Deathsmiles has only just come out where I live. For a game first released in 2007, that’s pretty bad going. But to be fair, Dead Island is currently in the spotlight, and I first saw prototype screenshots for that game around about the same time, too. Even four years in development ain’t as bad as Duke, who’s finally arriving in May.
As a citizen of an unimportant country (i.e. any country that isn’t your country), I have found that it has taken a hard toil of petitions and prayer to get Deathsmiles a release here. As an apology for the belated release, the game comes with the complete soundtrack (in WAV format—grr, that means converting and tagging before it can be iPod’d) and a collection of desktop accessories, wallpapers, pointers, and everything else that would have been cool back in 1998, but isn’t now. It’s not much, but it makes me feel loved, even if Europe got a game last, again.
First key thing to note about Deathsmiles is that it’s yet another game in a long line of shooters, a genre so saturated it makes Guitar Hero (God rest its soul) look like a one-shot TV comedy of only six episodes. It’s no joke—there’s a shooter everywhere you go, and Japan’s got it bad; almost every Xbox 360 game that originates from over there is a dating sim, RPG, or shooter. They’re running out of ideas, or rather, they ran out of ideas whilst the Super Famicom was still top-spec.
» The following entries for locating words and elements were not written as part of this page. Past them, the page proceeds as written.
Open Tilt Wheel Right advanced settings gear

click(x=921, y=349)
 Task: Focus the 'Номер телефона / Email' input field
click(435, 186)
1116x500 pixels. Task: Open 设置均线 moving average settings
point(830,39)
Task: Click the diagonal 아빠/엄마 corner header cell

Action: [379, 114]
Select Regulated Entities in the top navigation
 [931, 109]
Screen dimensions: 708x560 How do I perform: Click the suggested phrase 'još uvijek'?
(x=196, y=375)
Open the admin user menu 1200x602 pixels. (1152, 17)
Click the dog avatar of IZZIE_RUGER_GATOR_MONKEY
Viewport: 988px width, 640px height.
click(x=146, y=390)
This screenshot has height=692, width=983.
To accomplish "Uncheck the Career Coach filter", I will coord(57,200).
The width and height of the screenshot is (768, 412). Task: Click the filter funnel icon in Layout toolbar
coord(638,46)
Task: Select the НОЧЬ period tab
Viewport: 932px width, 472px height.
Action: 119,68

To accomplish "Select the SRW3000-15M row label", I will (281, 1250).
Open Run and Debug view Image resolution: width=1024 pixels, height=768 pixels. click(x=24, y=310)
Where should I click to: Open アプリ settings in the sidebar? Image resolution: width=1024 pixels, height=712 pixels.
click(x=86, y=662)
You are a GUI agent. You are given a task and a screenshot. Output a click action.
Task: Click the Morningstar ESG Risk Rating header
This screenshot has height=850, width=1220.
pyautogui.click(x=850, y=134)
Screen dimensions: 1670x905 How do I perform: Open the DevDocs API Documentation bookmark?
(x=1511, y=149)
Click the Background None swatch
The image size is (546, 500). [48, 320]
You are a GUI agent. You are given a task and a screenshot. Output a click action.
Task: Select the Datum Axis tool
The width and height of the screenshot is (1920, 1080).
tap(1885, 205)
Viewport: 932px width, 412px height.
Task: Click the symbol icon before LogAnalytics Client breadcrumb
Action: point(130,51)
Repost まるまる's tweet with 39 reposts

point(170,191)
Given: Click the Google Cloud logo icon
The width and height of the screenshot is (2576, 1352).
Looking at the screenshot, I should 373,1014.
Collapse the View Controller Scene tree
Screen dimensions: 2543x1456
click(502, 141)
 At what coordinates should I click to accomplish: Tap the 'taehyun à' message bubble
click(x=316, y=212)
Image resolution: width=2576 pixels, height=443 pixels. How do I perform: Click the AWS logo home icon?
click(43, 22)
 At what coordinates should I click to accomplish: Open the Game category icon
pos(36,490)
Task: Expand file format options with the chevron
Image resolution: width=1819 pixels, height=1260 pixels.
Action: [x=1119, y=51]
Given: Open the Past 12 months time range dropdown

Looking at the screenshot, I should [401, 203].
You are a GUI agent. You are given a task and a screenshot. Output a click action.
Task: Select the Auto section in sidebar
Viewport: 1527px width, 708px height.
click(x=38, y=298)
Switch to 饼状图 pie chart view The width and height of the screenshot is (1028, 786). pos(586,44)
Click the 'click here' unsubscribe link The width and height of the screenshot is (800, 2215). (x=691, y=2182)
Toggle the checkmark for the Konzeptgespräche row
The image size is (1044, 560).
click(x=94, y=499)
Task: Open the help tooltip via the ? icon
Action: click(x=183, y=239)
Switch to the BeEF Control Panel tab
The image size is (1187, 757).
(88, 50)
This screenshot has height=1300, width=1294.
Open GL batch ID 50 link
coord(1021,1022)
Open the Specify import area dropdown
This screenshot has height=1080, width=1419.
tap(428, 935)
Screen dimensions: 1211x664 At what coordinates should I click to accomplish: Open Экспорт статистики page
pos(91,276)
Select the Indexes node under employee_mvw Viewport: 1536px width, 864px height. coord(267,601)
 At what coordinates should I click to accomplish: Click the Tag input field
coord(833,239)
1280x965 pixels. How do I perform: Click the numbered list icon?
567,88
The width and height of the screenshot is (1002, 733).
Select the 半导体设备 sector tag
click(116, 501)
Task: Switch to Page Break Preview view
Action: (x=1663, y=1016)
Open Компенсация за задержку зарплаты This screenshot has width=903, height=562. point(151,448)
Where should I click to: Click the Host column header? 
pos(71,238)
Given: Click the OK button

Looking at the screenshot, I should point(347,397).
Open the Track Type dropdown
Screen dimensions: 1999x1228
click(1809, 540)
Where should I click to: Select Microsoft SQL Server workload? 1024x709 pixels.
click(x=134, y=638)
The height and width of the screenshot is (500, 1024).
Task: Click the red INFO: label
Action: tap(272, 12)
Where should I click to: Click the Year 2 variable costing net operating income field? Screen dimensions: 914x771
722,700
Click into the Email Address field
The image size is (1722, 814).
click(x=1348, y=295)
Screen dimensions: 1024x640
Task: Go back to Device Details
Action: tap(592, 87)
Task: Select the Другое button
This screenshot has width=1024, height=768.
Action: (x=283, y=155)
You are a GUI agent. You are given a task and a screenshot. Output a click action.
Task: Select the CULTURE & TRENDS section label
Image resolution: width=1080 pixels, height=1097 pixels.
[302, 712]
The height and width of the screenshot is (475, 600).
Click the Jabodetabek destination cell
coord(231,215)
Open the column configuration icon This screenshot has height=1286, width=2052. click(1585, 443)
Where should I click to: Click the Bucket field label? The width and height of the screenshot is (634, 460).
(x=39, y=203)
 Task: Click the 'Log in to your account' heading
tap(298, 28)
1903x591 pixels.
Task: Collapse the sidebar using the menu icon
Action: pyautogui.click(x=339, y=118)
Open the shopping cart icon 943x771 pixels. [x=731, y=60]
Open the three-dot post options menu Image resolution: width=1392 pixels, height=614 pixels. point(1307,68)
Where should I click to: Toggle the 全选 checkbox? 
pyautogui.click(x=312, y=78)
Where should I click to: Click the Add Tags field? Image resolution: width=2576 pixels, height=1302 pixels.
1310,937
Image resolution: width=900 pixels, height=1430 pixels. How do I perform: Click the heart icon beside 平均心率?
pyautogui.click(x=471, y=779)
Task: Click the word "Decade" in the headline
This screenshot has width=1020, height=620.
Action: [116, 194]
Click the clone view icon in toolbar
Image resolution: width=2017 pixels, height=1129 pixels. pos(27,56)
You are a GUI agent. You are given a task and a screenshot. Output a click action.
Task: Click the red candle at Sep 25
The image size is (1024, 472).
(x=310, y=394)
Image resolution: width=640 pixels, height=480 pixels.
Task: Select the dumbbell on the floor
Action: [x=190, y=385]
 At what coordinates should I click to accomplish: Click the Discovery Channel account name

But being a shooter doesn’t necessarily weigh Deathsmiles down any—it’s just that if you’ve played a lot of shooters recently (like I have), it makes appreciating the little features a very difficult task.
Deathsmiles has a rather interesting storyline. Like many other shooters, the story makes Noby Noby Boy look normal. The story focuses around several young girls who are transported to another world by blinding white flashes of light. The world they travel to, Gilverado, has some kind of phantom feature causing everybody who winds up there to develop magical powers.
There are four playable characters, and as luck would have it, the first character I chose to play as was the weakest. Don’t care, Casper has an awesome name. They all have particular abilities and different types of bomb attacks, which makes playing the game through as each character, which is required to get both endings, relatively painless.
The game consists of six levels (seperated into three chapters), then a fourth chapter, which can usually consist of only one or two stages. Each stage has a single boss, with the exception of bonus stage, Gorge, which has a miniboss part-way through.
While you are playing, you get to choose your difficulty level, indicated as either Level 1, Level 2, or Level 3. As you turn up the difficulty, the enemies spew out more bullets, and that seems to be the only real difference between the settings.
The DLC Japan had to pay for, which is integrated into all releases outside Nippon, adds an extra character (who can only be selected within the new modes that the DLC adds). It also adds an extra stage within the new Mega Black Label modes, with a new boss battle, which can also be played before facing the final level.
Bonus marks go to Deathsmiles for its soundtrack, and its redrawn high-definition sprites in the spruced-up added console modes. Marks are lost, however, due to only the non-background graphics being redrawn, and the game itself remaining in 4:3 resolution (meaning that to get it full-screen on a HD TV, you need to stretch it).
Deathsmiles does the job, and it fills the occasional half-hour to an hour lust to kill people with laser beams. It offers enough modes to make it replayable, but as far as games go, this is definitely one you won’t enjoy if you don’t enjoy shooters. If you do, and you can play them as relentlessly as I can, then you pretty much want this game, ’nuff said, really.
I continue to support Cave in the hopes that future games of theirs eventually make it outside of Japan. The upcoming NIN2-JUMP looks like it might be interesting, and like all Live Arcade games, it’s bound to see release across the world. Cave‘s first Live Arcade title, Guwange, is well worth a shot if you enjoyed Pocky & Rocky 2, which I have previously implored you to play.
So long as Deathsmiles sees a decent worldwide success, Deathsmiles II: Hell’s Christmas has a pretty good chance of getting a release outside of Japan, too. Double hopefully, this will speed up Otomedius Excellent‘s American release and trigger interest in a European release, too. Otherwise, I’ll have to permanently move to Japan.
That’s a completely valid point about the strange release dates for non-European games within Europe. Seems ridiculous that the company can produce millions of copies for Japan and the United States, but can’t figure out ways to make the same numbers of copies for European countries.